Brow Beat

Sinbad Never Made a Genie Movie Called Shazaam, and People Aren’t Taking the News Well

Shazaam
(Not pictured: Sinbad.)

Touchstone Pictures

Remember that classic ’90s movie where Sinbad played a genie? If you think you do, you’re wrong. In an article for the New Statesman, Amelia Tait lays out the strange case of Shazaam, which starred the famous comedian as “an incompetent genie who granted wishes to two young children.” Reddit has become home to hundreds of people with vivid memories of the film, right down to the details of individual scenes, and elaborate personal histories where they recall rewinding the tape to replay favorite scenes over and over again.

There’s just one problem: There never was a movie called Shazaam, nor has Sinbad ever played a genie. There was, of course, a 1996 movie called Kazaam in which Shaquille O’Neal plays a genie who grants wishes to a young boy, but should you suggest to the Shazaam-ites that they’ve simply confused one for the other, they apparently don’t take it well. (They would, of course, never confuse one large black male 1990s celebrity for another, because that would be, you know, racist.) A Redditor identified as Carl (names were changed for the piece) says he specifically remembers avoiding Kazaam because it looked like “a rip-off” of the totally real and not-at-all-made-up Shazaam, while 52-year-old video store employee “Don” remembers ordering two copies of Sinbad’s movie and only one of Shaq’s for the store.

The New Statesman article delves into the phenomenon of false memory and the theories that have propagated on the internet about why Shazaam—which, again, is a movie that absolutely, 100 percent existed—has completely disappeared from the face of the earth and how “Shazaam truthers” continue to believe despite the absence of a single piece of a concrete evidence that their memories are reliable.

So how are they taking it?
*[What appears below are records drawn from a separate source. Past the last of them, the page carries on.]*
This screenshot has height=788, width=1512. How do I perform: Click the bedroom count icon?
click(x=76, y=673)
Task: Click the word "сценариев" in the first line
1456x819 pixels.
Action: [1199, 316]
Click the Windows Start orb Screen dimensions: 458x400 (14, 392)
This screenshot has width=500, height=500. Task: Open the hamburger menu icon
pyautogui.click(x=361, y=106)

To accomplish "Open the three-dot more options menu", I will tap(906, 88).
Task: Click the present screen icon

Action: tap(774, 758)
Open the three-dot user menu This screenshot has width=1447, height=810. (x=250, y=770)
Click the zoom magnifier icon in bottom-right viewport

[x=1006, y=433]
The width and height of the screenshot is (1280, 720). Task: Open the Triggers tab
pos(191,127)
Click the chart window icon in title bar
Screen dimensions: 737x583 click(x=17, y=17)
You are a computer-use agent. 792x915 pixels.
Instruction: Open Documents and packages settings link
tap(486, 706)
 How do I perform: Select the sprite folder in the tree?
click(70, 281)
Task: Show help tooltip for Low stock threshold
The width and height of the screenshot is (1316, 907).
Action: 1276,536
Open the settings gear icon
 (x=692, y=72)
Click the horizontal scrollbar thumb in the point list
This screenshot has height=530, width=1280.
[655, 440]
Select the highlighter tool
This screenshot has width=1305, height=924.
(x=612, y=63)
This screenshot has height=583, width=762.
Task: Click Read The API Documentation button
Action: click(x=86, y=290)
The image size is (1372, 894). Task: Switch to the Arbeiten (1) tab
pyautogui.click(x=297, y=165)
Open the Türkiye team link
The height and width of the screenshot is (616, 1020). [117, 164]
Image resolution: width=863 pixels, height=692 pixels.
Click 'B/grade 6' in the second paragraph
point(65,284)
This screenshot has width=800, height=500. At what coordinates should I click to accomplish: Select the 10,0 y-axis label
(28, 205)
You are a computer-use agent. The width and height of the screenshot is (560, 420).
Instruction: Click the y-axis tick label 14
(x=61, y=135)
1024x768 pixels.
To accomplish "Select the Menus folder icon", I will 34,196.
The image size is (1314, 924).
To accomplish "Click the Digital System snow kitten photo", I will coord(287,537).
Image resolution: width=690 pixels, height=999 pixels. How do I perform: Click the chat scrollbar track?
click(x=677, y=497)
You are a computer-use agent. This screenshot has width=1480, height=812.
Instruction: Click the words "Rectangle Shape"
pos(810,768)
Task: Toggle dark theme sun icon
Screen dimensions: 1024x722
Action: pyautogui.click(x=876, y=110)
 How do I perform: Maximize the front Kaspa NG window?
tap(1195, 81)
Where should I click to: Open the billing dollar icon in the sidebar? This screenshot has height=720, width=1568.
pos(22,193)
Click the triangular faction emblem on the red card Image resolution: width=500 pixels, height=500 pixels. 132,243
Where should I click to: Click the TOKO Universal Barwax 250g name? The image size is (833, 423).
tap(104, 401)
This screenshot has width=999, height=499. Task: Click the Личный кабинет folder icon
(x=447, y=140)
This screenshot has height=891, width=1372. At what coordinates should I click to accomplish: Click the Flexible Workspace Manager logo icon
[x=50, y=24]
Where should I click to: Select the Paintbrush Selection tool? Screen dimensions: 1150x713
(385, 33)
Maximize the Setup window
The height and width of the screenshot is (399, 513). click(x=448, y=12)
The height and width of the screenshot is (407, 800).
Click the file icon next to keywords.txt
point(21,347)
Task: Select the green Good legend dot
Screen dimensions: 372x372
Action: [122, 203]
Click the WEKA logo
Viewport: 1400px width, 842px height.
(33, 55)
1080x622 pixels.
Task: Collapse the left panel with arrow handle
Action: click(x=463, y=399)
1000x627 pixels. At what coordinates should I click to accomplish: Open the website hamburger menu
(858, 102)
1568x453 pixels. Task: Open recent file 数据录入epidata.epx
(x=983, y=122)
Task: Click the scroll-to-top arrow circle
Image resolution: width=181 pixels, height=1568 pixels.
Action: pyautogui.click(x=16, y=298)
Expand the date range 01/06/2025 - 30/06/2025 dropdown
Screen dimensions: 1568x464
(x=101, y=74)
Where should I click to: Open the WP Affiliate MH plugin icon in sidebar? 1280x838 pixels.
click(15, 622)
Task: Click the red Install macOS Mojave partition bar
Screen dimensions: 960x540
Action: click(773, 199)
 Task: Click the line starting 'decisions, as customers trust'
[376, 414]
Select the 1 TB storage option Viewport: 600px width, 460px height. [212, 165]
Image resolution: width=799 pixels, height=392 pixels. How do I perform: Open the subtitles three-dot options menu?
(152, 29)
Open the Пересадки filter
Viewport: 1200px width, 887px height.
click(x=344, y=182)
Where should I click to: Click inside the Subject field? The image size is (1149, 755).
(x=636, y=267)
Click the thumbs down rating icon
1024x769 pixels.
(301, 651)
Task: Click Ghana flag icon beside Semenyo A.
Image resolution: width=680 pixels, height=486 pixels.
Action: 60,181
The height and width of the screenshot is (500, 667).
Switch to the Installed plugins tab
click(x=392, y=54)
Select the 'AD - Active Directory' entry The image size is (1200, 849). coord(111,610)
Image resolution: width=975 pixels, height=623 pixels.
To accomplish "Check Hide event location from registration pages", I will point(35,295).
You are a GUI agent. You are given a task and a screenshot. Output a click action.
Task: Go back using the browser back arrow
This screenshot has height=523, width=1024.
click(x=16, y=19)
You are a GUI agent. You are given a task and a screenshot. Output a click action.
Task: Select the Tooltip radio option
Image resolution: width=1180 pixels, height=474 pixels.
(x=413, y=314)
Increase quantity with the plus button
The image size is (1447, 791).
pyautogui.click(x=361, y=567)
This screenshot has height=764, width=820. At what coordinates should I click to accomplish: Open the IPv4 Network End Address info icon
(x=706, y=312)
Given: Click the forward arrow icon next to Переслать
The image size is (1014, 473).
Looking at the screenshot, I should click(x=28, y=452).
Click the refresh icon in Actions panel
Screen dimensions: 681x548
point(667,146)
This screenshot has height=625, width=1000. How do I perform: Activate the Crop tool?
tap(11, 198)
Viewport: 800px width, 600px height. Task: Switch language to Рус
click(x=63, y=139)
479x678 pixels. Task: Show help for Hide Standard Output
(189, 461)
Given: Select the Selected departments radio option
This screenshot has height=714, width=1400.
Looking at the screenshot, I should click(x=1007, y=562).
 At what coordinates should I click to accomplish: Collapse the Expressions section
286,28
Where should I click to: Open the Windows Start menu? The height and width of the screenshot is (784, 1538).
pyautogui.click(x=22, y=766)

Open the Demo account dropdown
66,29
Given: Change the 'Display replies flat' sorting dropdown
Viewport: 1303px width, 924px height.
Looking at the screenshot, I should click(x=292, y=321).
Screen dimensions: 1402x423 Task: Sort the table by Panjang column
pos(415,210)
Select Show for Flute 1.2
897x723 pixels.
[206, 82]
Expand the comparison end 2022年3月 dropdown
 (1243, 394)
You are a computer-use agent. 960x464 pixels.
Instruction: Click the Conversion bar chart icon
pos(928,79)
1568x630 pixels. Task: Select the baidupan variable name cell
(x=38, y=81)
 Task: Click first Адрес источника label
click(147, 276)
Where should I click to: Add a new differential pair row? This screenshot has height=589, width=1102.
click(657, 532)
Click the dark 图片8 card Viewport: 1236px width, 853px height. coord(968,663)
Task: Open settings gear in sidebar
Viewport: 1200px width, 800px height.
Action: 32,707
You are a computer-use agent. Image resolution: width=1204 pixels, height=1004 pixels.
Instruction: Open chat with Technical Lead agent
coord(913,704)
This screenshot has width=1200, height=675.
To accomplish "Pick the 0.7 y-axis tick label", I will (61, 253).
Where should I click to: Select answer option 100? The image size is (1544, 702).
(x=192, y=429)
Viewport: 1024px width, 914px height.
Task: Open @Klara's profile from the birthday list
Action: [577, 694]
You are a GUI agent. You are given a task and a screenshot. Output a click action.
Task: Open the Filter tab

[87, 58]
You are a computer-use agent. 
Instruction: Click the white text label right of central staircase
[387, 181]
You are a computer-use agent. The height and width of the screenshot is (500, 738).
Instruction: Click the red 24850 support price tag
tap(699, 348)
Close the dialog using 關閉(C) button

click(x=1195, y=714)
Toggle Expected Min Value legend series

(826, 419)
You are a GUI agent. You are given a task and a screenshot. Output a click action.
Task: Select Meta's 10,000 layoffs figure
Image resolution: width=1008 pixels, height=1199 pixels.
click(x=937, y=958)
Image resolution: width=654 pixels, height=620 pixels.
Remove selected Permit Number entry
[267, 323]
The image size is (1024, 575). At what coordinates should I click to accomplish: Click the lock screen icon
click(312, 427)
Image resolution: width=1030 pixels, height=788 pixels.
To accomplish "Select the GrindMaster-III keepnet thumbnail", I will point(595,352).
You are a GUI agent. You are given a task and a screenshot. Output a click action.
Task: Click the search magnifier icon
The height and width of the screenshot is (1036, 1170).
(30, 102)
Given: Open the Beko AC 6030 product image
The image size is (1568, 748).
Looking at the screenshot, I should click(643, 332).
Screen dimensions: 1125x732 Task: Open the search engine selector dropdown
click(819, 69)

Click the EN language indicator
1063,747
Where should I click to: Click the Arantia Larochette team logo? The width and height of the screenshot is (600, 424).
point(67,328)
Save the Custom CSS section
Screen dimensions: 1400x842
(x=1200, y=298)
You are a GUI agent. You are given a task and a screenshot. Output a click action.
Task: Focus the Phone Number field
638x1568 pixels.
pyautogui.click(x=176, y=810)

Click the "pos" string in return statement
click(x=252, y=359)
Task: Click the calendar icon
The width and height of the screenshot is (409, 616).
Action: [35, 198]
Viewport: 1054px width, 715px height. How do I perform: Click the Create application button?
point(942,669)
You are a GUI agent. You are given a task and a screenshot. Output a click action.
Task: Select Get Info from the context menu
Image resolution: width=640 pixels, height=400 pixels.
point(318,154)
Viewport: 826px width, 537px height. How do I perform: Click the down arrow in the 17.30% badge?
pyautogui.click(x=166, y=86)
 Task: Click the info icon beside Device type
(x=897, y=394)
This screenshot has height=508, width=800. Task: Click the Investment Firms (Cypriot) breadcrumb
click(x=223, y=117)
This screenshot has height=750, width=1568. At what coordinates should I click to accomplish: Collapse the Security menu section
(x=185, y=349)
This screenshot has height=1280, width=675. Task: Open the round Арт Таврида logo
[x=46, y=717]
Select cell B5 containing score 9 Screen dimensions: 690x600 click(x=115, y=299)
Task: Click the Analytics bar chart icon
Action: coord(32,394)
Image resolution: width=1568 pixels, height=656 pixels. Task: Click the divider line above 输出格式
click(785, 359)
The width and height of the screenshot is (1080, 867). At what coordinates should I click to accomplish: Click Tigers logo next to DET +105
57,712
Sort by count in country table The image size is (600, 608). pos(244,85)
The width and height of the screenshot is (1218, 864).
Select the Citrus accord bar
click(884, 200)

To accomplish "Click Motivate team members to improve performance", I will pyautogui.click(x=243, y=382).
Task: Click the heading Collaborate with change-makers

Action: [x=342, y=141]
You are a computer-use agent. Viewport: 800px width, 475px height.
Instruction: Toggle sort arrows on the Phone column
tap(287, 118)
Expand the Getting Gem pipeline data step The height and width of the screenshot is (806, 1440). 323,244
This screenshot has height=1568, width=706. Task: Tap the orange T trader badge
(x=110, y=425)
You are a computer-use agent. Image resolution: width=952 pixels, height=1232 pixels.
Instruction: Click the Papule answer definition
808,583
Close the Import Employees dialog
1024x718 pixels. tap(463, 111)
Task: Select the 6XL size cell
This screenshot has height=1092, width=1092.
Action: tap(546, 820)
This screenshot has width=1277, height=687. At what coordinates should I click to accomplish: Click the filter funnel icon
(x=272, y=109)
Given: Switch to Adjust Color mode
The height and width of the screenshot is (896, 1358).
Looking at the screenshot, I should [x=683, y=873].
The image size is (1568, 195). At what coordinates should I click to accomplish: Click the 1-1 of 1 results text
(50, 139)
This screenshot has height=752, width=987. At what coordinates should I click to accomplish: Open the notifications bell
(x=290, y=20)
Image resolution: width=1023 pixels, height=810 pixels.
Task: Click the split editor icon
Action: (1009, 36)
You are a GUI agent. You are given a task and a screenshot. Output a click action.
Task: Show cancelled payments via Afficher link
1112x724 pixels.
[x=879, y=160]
A dip into Reddit since the article posted shows true believers wrestling with their faith.

For beowulf_cluster, the article poses more troubling questions about the nature of knowledge itself:

Just ran across this article. I don’t know what to say. I was thinking about Shazaam only a couple days ago. Now I find out it never existed, and I’m getting paranoid about what other false memories are in my head…

It’s 5am and I think I need a stiff drink.

Sonofbooey, for one, isn’t buying it.

I have memories of the movie, I remember watching it at my friend Bobbys house and him repeating catch phrases from the movie for weeks.

When the article gets to the part where it describes the movie cover, I was able to envision and describe before reading the articles description.

Also, the idea that it’s people thinking of the movie Shazaam doesn’t hold true for me, Im acutely aware of both movies.

I took a while to read through the Internet to see if this a fake news article or something, this is really bizarre to me.

The story is fascinating and a deeply weird, but the reference to “fake news” gives it a troubling resonance. If people would sooner believe there’s a vast conspiracy to efface the existence of an innocuous children’s movie from the 1990s than admit they might have remembered something wrong, what hope is there of convincing them they’re wrong about things that actually matter?